* Begin SELECTED EXTRACT *

I absolutely love this poem by Andy Brown. I am not sure when I read or heard it first. Possibly at one of Andy’s readings in Exeter. Possibly in draft form at the writers’ group we used to belong to.
To paraphrase what Kenneth Koch said on hearing Frank O’Hara’s poems for the first time, there is nothing in it I do not like. Plus, I am a sucker for a good list poem.
There is so much pleasure in this poem. It makes me glad to be alive and to want to continue being so. I think I am secretly jealous of the line ‘birch trees/like Elizabethan ladies/painted white’. I see pallid skin, fragility, the effort of keeping up appearances. Most of all it makes me see both objects in a fresh way. Brilliant.
It conjures for me perfect these liminal not-quite-here days of sunshine, warmth, sudden cold and increasing daylight.
If you do not know Goose Music (Salt, 2008), from which this poem comes, you should get your hands on it now.

* End SELECTED EXTRACT *

◆ REQUIREMENTS ◆
1. In the post about Andy Brown's poem, rewrite the passage from "I absolutely love" to "fresh way. Brilliant.", replacing "Exeter" with "Bristol".
2. According to the post about Andy Brown's poem, which book does the poem come from?
3. Continue the post about Andy Brown's poem from its last sentence.

* Begin RECORD EXCERPTS *

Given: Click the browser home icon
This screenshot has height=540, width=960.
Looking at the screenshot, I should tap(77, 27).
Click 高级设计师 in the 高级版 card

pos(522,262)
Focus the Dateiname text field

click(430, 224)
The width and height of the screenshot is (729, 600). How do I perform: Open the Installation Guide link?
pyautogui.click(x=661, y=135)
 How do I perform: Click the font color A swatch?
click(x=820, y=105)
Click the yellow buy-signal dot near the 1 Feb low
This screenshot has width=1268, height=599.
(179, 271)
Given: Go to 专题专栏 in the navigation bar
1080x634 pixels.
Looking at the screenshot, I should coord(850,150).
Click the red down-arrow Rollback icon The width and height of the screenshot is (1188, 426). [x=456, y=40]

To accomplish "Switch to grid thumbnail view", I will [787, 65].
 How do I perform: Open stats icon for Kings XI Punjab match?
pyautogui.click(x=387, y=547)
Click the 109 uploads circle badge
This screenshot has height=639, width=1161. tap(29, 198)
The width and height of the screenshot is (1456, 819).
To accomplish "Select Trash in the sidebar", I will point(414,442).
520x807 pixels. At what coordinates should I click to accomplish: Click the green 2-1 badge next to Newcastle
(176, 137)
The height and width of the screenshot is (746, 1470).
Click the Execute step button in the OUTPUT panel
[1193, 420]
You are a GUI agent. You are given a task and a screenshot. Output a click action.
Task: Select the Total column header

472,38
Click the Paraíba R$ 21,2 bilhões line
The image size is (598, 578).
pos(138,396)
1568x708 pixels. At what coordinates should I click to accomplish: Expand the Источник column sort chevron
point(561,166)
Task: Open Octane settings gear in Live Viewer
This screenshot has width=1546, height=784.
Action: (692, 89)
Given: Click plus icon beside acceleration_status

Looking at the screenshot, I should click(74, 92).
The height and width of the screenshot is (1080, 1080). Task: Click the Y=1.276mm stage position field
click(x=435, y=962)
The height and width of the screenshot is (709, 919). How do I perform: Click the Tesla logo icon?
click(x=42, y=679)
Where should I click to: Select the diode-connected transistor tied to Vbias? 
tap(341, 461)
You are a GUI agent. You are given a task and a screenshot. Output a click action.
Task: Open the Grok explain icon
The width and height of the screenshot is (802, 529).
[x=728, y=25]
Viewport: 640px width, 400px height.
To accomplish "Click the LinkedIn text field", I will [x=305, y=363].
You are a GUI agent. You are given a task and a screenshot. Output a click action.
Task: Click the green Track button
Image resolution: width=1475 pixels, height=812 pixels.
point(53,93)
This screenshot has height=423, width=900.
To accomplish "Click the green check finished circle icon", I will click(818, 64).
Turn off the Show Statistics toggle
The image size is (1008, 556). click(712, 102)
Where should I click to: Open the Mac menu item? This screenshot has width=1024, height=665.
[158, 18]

* End RECORD EXCERPTS *

◆ RESPONSES IN ORDER ◆
1.
I absolutely love this poem by Andy Brown. I am not sure when I read or heard it first. Possibly at one of Andy’s readings in Bristol. Possibly in draft form at the writers’ group we used to belong to.
To paraphrase what Kenneth Koch said on hearing Frank O’Hara’s poems for the first time, there is nothing in it I do not like. Plus, I am a sucker for a good list poem.
There is so much pleasure in this poem. It makes me glad to be alive and to want to continue being so. I think I am secretly jealous of the line ‘birch trees/like Elizabethan ladies/painted white’. I see pallid skin, fragility, the effort of keeping up appearances. Most of all it makes me see both objects in a fresh way. Brilliant.

2. Goose Music (Salt, 2008).

3.
There is nothing here which does not read completely freshly. Nothing that does not feel minutely observed, felt and processed from a core of complete respect for the world.
Prayer/Why I am Happy to be in the City this Spring
for creepers etched
across a wall
like the marble veins
on David’s hands;
for the lichen, moss
and granite blocks
of the city’s ancient
battlements;
for the empty paint pots,
loose blue string
and slightly sparkling
bottled water
discarded in the bushes,
its dregs -quite still-
reminding us
we’re only passing through;
for a builder’s skip
of silver crucifixes;
for sunlight on
the golden rooster
of a weathervane;
for a metal dragon
listening
to tingling cash
outside the new cafe;
for students drinking coffee –
their notes taking off
in the wind;
for bird song
when a door slams;
for birch trees
like Elizabethan ladies
painted white;
for the burgeoning stems
of Aloe Vera
in municipal gardens
like chubby children
playing Stuck-in-the-mud;
for water in a concrete pond;
for reflections,
fish
and ripples
over grey;
for buttercups emerging
through drain holes;
for garden planters
standing bare all winter,
now filled;
for distant hills;
for the balm of a snail’s track
on galvanised railings
at midnight;
for this ongoing twilight
over our new home
and through it
the relief of seeing
individual stars.
from Goose Music (Salt, 2008)
Image courtesy of Spacex Gallery
I love this poem too. Thanks for reminding me of it.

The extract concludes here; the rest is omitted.